An exact copy of the lines from the one containing "Task: Open the Integrador" to the end of the records below is required, and nothing else.

━━━

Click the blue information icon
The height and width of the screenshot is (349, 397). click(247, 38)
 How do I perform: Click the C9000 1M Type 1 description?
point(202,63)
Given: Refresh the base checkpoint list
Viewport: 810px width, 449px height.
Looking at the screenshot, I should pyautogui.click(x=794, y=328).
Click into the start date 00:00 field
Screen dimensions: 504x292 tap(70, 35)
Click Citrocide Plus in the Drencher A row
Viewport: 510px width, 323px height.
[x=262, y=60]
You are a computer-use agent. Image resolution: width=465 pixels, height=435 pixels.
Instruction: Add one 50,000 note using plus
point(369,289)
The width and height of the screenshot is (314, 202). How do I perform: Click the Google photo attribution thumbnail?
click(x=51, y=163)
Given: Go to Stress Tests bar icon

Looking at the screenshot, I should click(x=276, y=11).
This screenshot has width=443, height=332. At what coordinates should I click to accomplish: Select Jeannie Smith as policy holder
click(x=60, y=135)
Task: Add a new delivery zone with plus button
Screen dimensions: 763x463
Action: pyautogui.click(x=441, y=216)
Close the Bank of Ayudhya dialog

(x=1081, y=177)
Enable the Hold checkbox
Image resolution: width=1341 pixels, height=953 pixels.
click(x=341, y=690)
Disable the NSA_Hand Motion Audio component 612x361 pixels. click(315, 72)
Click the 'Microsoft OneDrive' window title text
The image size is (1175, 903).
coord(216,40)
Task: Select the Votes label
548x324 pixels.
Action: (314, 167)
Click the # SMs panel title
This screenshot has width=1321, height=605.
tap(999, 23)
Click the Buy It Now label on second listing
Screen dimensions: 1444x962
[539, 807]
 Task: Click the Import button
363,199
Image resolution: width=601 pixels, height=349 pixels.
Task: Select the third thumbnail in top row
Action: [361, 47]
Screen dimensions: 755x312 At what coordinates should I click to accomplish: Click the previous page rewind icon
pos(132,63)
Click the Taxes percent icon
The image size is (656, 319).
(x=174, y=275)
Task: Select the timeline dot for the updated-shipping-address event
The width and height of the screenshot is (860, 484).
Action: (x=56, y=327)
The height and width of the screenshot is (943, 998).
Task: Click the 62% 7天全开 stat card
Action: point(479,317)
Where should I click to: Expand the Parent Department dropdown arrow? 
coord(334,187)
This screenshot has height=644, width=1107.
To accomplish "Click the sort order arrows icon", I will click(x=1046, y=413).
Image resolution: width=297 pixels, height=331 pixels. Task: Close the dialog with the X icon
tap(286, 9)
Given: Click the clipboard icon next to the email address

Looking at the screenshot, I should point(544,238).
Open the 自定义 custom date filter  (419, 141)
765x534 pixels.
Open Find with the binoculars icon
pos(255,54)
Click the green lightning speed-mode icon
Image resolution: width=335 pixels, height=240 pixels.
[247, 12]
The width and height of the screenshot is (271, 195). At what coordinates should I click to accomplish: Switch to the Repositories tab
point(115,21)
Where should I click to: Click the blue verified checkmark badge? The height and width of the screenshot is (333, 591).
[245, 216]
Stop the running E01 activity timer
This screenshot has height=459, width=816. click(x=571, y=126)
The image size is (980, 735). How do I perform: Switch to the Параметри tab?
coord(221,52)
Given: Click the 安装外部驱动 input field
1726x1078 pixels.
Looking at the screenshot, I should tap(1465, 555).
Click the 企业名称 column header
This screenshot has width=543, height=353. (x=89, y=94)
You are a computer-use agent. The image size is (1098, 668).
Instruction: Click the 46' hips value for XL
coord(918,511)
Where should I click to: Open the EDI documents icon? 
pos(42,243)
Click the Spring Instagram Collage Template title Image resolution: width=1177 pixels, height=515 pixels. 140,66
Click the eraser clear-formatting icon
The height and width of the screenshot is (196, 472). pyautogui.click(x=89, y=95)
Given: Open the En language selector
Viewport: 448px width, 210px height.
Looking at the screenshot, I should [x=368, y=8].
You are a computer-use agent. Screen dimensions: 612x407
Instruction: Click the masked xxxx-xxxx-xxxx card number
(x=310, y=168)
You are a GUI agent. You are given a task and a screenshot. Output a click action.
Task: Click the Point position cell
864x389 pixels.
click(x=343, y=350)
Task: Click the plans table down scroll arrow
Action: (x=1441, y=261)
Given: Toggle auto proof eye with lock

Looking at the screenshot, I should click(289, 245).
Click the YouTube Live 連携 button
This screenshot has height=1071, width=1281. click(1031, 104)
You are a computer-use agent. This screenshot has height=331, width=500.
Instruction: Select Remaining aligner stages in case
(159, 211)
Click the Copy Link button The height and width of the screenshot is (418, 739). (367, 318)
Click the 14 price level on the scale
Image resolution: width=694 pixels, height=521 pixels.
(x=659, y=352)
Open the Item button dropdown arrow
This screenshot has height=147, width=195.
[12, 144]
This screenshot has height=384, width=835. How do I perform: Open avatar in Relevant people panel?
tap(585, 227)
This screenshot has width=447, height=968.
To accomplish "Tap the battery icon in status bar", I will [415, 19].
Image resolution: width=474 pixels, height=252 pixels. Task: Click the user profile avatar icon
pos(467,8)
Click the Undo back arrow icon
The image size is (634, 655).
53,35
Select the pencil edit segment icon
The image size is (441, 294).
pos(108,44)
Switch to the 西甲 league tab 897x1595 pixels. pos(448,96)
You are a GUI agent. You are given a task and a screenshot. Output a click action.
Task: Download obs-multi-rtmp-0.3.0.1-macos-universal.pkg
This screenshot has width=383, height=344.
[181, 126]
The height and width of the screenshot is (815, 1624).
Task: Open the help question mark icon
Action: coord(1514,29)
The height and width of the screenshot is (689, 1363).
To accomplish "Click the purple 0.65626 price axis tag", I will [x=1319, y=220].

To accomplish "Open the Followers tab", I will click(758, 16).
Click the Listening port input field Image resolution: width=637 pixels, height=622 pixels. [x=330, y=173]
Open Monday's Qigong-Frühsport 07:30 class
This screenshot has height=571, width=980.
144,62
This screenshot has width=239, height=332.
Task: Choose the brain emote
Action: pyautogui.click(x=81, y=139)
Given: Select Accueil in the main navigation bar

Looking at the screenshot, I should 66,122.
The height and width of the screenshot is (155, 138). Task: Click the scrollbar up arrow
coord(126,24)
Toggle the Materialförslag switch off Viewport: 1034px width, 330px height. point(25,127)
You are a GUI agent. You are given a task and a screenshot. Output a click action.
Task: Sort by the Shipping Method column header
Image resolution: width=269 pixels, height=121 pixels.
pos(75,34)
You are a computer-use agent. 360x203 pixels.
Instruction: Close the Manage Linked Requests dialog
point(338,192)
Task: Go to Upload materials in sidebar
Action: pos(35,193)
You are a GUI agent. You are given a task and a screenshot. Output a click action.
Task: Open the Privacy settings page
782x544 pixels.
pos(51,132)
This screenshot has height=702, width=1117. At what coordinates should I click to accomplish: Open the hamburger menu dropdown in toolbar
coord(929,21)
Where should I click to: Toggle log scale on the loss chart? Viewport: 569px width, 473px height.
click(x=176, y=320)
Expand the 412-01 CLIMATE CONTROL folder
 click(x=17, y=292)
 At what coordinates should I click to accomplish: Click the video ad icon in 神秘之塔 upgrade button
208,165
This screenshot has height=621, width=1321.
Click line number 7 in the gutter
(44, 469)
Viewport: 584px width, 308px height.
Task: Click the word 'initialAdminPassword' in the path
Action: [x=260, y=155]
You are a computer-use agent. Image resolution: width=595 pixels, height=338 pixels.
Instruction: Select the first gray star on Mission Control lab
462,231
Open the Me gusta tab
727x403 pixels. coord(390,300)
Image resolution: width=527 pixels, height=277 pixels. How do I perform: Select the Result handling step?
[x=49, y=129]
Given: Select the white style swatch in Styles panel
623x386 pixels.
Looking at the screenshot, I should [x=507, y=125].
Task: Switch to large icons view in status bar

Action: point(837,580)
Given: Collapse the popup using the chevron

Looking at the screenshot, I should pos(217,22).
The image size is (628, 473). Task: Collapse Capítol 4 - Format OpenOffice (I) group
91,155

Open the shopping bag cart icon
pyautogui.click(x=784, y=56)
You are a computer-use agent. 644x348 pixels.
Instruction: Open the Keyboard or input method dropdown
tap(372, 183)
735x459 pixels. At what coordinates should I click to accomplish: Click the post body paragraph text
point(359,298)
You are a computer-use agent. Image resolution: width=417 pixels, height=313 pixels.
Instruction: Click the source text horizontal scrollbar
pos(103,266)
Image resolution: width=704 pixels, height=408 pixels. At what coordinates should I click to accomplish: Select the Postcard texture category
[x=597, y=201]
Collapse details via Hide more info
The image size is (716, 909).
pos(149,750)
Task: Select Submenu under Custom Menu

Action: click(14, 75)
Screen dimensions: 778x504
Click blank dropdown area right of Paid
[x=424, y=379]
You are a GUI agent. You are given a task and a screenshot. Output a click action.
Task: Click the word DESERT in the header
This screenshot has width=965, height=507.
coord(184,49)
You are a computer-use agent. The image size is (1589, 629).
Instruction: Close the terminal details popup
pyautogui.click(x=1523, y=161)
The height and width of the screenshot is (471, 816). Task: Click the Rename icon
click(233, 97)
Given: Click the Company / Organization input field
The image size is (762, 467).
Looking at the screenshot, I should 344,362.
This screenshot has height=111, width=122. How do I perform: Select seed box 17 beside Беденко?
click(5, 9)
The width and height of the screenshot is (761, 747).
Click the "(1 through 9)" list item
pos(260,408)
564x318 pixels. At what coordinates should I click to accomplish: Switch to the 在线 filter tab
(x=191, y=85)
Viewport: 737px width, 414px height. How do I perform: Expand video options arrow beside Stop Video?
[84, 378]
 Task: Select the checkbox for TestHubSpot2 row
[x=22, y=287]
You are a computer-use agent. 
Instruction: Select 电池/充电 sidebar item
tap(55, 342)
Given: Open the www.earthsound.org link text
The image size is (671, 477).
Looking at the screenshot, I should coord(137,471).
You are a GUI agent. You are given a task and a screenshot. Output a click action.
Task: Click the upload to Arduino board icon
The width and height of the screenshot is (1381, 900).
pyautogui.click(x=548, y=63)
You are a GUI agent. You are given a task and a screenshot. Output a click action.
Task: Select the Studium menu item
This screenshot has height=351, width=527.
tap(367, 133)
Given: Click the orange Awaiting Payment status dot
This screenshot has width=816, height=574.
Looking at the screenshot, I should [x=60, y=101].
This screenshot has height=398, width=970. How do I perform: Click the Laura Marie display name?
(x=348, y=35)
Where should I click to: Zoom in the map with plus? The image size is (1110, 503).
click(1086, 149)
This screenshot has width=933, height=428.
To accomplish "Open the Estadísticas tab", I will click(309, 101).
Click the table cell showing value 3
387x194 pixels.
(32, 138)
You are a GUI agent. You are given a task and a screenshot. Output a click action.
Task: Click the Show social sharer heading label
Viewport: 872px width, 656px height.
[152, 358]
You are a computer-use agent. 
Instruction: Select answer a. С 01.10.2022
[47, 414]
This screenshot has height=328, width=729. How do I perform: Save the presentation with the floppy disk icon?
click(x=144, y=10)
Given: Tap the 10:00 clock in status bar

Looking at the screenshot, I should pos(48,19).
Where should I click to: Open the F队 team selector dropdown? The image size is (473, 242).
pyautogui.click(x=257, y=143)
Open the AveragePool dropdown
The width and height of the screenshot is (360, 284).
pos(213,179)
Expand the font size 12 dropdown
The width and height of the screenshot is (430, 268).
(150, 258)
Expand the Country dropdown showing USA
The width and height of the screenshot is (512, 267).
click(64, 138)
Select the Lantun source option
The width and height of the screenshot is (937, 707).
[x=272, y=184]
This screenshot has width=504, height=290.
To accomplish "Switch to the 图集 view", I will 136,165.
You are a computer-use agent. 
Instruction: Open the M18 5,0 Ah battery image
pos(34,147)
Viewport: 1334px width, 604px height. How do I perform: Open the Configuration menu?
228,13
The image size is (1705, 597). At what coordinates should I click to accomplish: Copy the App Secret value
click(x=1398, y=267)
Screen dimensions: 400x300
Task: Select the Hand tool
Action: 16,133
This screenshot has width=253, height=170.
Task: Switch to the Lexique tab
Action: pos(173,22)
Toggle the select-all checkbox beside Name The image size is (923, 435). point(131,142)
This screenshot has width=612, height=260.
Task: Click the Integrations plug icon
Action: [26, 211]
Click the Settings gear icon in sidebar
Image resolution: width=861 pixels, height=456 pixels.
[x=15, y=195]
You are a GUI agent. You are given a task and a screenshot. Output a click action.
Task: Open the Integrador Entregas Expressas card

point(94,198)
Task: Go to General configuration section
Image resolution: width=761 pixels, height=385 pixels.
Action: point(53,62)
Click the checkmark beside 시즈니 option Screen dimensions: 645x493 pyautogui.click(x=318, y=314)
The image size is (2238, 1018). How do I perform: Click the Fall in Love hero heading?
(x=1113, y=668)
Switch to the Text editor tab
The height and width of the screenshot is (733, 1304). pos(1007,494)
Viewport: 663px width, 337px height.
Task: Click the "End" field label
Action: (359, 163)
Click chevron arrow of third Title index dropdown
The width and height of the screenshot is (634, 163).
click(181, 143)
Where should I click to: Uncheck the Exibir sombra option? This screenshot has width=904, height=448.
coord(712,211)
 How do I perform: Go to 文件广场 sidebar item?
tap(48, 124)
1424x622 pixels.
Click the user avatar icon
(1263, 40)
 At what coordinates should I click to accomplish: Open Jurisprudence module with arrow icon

━━━

▶ **Response box**:
Task: Open the Integrador Entregas Expressas card

point(94,198)
Task: Go to General configuration section
Image resolution: width=761 pixels, height=385 pixels.
Action: point(53,62)
Click the checkmark beside 시즈니 option Screen dimensions: 645x493 pyautogui.click(x=318, y=314)
The image size is (2238, 1018). How do I perform: Click the Fall in Love hero heading?
(x=1113, y=668)
Switch to the Text editor tab
The height and width of the screenshot is (733, 1304). pos(1007,494)
Viewport: 663px width, 337px height.
Task: Click the "End" field label
Action: (359, 163)
Click chevron arrow of third Title index dropdown
The width and height of the screenshot is (634, 163).
click(181, 143)
Where should I click to: Uncheck the Exibir sombra option? This screenshot has width=904, height=448.
coord(712,211)
 How do I perform: Go to 文件广场 sidebar item?
tap(48, 124)
1424x622 pixels.
Click the user avatar icon
(1263, 40)
 At what coordinates should I click to accomplish: Open Jurisprudence module with arrow icon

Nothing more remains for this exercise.